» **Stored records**
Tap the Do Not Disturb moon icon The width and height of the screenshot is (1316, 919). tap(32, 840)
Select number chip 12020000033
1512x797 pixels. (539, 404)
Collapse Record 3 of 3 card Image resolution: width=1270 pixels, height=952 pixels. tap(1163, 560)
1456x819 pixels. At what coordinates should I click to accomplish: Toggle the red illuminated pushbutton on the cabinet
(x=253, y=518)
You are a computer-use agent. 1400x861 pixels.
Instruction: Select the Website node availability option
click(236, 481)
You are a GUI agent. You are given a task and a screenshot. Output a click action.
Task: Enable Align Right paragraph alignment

» **What the exercise asks**
Where the line containing "You are a computer-use" appears in the records above, begin there and print every line through the last, exactly and with nothing else.

» **Answer space**
You are a computer-use agent. 1400x861 pixels.
Instruction: Select the Website node availability option
click(236, 481)
You are a GUI agent. You are given a task and a screenshot. Output a click action.
Task: Enable Align Right paragraph alignment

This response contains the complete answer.